Writer-director Francis Lee reinvents the period romance with a cautious two-hander that emphasises struggle over sensuality

Two women, lonely and exhausted by the very nature of their existence, find each other for a fleeting moment in Francis Lee’s wise and cautious sophomore feature Ammonite. The film is billed as a romantic drama, loosely inspired by the life of British palaeontologist Mary Anning (brought to life here by Kate Winslet), but in practice it feels better sold as a study of alienation, bitterness, weariness, and miscommunication. This is not a love story – it’s a cautionary tale on the potential wreckage of emotional labour.

It would be easy to nod to Céline Sciamma’s Portrait of a Lady on Fire as a reference point, a lesbian period drama released last year which similarly embraced the seaside air as an opportune backdrop for forbidden romance to fizz and thrive. But Ammonite is trying something different, forging a new path to tell the story of the connection between these women.
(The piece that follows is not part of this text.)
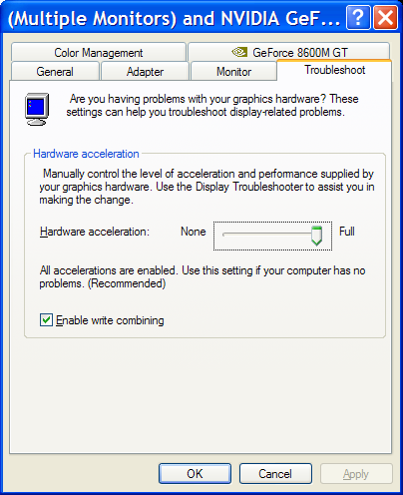This screenshot has height=495, width=403.
Task: Click the greyed-out Apply button
Action: tap(356, 473)
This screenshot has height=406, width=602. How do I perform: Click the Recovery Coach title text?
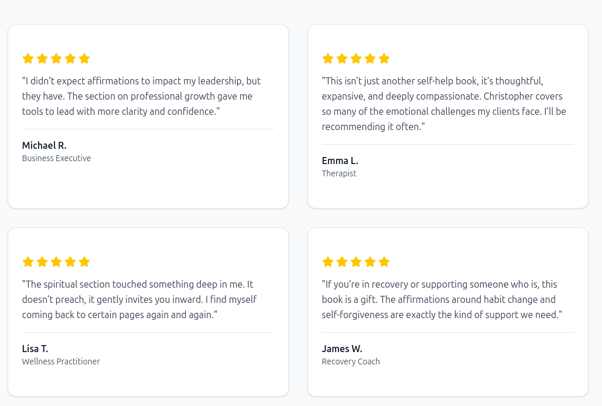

There is no sense of fated, instantaneous mutual attraction when Mary’s eyes meet those of Charlotte Murchison (Saoirse Ronan as miserable and erratic as she’s ever been) after her husband, geologist Roderick Murchison, asks Mary to take care of her while he goes away. Instead their curiosity and affection for one another builds slowly. But even then a kiss, a night of torrid intimacy, can’t promise that life afterwards will be forever shared between two lovers. Ammonite understands that devotion can be ephemeral, that love must so often fight to take up space in our lives.

Lee returns to storytelling devices that favour textural world-building – but in ways that often feel uncomfortable rather than sensual. He did this with rugged brilliance in his debut feature, the gorgeous God’s Own Country: it didn’t matter how wet and windy the weather, the love between farmhands Johnny and Gheorghe felt even more rewarding once it was finally consumed.

The way Mary chips away at the outer surface of rocks and scratches her pencil across sketching paper is loud, and visceral – as is the freezing wind, the foamy crashing waves. There is simply not enough space, physical and mental, to bask in the warm, fluid glow of a burgeoning romance we’re so often gifted with in love stories made for the screen. This world is difficult, demanding, and you’ll be lucky if you have enough energy left to be tender to yourself, let alone anyone else.

Winslet plays Mary with stoic resilience. There’s no questioning her conviction, eons away from the doe-eyed Rose Dawson of her twilight years, but it does mean that her connection with Ronan’s pale and often desperate Charlotte often fails to sing. There’s a difference between a romance that is forbidden – and therefore dripping with frustration – and one that isn’t all the way earned.

There’s no questioning Lee’s mastery of the subject, his astute understanding of the ways love can fail us when so bound to our individual preconceptions and priorities. (Although, his reliance on certain allegories, of flapping insects trapped in a tall glass and of pretty birds locked up in cages, feels a touch too elementary). It means nothing for a person to know about your diaries, your wardrobe and your prized possessions if they aren’t able to say when you last cried, or how a surprise might humiliate and hurt you beyond repair.

So often we go to the movies to see love stories that prevail against the odds – stories that let the world melt away with a single kiss. And sometimes, that can happen. But Ammonite asks you to understand those who are so dedicated to their work and their values that there remains a coldness and a strain and a distance that can’t simply be thawed through. It becomes then a test of endurance as to whether you feel strong enough to weather the storm, in hope of catching just one glimmer of sunshine after the clouds have cleared.

Ammonite was screened as part of the BFI London Film Festival 2020.